Thanks David -- I did try two versions of that method: one where I did a curves adjustment that brought out the stars and crushed everything else to black, and one that just boosted everything (including the noise floor). Neither worked (cpfind found no points at all, which was even worse than before). I tried true 1bit as you suggest and hugin said it didn't support 1bit and suggested greyscale, so I converted the 1bit images to 8bit greyscale. None of the cpfind methods I tried with that found any CPs.

Also, I don't recall if you mentioned this earlier. Do you do noise reduction on your images before pulling them into Hugin?

No -- since the reason for the stack is that I intend to do a gmic median_image for the purpose of noise reduction I didn't want to do any per-image NR. Would it help for CP-creation? My experiment described just above seemed to imply it would not (since the first curve adjustment effectively removed a lot of noise.) I.e. it seems like the only way cpfind is finding anything at all is by matching subtle variations in the darker areas.

How would -starfield mode define what a "star" is? A threshold of brightness, size, what?

I confess cluelessness, but it seems like cpfind is not designed to look for little bright points in a dark field. but rather to match more textural image areas. Even on the stack that worked, half of the control points it found were in the ~black areas (though I assume it was still using the nearby stars to locate the CP) and there were plenty of CPs that were obviously wrong, where "obviously" is defined as a human looking at stars. :-) Meaning the CP is clearly not just using bright, contrasty points to make decisions. (Which makes sense, since it's not an astronomical imaging tool.)

It seems like a "dumb" version of cpfind could be told to just find stars, defined as less than X pixels in diameter and with a certain degree of contrast to the background (or even just a brightness threshold as you describe).
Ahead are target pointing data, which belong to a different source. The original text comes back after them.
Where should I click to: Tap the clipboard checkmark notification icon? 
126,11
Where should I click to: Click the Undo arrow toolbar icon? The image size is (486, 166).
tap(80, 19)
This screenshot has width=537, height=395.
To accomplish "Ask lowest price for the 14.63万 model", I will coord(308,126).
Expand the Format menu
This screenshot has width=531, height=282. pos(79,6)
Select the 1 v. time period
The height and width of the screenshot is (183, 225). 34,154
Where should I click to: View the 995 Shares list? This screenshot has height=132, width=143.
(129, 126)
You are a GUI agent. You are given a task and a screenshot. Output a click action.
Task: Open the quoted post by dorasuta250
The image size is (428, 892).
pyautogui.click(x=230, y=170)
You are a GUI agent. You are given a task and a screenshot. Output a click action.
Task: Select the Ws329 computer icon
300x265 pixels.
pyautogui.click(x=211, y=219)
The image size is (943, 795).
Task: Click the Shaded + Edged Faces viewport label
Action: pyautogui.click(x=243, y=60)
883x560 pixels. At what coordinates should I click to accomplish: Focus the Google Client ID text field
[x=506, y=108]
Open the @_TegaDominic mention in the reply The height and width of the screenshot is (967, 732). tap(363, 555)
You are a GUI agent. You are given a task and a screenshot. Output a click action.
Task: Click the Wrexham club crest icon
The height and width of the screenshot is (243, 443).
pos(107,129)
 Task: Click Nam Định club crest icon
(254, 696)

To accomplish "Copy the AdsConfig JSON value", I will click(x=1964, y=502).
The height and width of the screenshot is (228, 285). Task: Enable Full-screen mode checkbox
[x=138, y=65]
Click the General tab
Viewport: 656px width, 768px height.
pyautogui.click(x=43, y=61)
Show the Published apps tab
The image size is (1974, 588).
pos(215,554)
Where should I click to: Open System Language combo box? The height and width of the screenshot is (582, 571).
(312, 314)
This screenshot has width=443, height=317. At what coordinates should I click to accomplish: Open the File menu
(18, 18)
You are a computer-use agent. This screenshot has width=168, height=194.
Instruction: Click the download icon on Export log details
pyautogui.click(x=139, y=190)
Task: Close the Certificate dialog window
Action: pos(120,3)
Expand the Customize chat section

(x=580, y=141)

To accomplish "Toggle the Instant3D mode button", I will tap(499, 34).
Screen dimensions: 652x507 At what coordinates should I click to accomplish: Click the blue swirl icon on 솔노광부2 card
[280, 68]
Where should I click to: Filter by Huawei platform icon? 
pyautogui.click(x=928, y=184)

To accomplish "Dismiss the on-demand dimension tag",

I'm sure the author(s) of cpfind don't want to create a special algorithm for every type of image in the world, but it seems like star field alignment is common enough application that it might make sense. And since it seems so hard to make cpfind do it (see above thread), and since it seems like it "should" be among the most simple kinds of alignment to do, that maybe it's a good suggestion? Or maybe it just belongs in a different CP tool altogether.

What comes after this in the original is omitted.